We are also satisfied that the specifications are so indefinite as to justify the court in excluding the evidence on that ground. In this respect the alleged acts of adultery, and of lewd and lascivious conduct not amounting to adultery, stand upon the same footing. The substance of the specification is, that the respondent had been guilty of lewd and lascivious conduct with other women whose names are unknown, in Brooklyn, Hartford and Bridgeport, and with a person named in Litchfield; also, that he had committed adultery at Bridgeport with two persons named and others whose names are unknown, and that he had repeatedly visited houses of ill-fame in Bridgeport for lewd, lascivious and improper purposes.
Mr. Bishop, in his work on Marriage and Divorce, Yol. 2, Sec. 603, lays down the rule, that in addition to alleging the act of adultery there should be accompanying words pointing *41sufficiently to the time, place, person with whom the offence was committed, and the like, to meet the demands of those rules of pleading which prevail in our law as respects other matters. That seems to be a reasonable and just rule.

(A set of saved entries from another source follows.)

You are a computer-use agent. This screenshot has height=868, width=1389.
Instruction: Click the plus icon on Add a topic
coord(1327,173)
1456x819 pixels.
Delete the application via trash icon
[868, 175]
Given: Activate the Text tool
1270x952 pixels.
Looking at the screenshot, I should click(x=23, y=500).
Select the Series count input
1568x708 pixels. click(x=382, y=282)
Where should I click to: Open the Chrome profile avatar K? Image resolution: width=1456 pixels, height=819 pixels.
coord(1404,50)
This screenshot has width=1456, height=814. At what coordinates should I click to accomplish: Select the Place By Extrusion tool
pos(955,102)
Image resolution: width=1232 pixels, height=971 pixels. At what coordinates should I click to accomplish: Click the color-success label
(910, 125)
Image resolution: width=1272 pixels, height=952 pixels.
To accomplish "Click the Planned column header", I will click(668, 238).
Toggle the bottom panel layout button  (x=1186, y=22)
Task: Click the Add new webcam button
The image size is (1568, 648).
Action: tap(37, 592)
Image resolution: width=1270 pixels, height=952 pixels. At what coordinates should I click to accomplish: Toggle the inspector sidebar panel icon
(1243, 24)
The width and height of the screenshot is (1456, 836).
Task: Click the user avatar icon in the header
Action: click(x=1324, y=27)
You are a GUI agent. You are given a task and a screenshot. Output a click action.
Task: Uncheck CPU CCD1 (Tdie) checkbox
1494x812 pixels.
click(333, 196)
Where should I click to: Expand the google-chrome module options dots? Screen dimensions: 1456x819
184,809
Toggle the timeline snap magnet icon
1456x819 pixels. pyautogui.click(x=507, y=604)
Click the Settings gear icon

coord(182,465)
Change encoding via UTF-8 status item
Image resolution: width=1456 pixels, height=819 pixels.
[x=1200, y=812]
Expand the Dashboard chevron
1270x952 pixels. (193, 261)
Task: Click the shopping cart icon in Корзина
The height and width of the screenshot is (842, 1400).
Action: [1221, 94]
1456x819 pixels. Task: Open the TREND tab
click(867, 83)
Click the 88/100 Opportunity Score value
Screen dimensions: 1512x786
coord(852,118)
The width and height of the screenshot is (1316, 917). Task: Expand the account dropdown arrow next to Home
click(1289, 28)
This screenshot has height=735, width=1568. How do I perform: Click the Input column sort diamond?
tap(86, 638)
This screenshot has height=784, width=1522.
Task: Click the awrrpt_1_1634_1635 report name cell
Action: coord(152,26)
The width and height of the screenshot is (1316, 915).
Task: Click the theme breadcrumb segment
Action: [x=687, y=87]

In the case before us there is no allegation as to time. If the specifications should be held sufficient the petitioner might have proved any act of such misconduct at any time after the marriage and before the date of the petition, nearly six years. As to place, three cities and one town are named; which certainly gives the petitioner a pretty wide range. How it could be expected that the respondent would be prepared to meet all that might possibly be brought up against him, in the large city of Brooklyn, and in the cities of Hartford and Bridgeport, and in the town of Litchfield, it is difficult for us to conceive.
The proof offered was confined to Bridgeport, and to a street and number, known certainly .at the time of trial, and presumptively before. Why the other cities were named, and why the name and number of the street in Bridgeport were not given, does not appear. Whatever the design, the effect was to mislead, and to take the respondent by surprise.
The petitioner therefore did not give the respondent reasonable notice of what he was called upon to meet, and a reasonable opportunity to prepare his defense.
The Superior Court is advised to over-rule the remonstrance, accept the report of the committee, and dismiss the bill.
In this opinion the other judges concurred.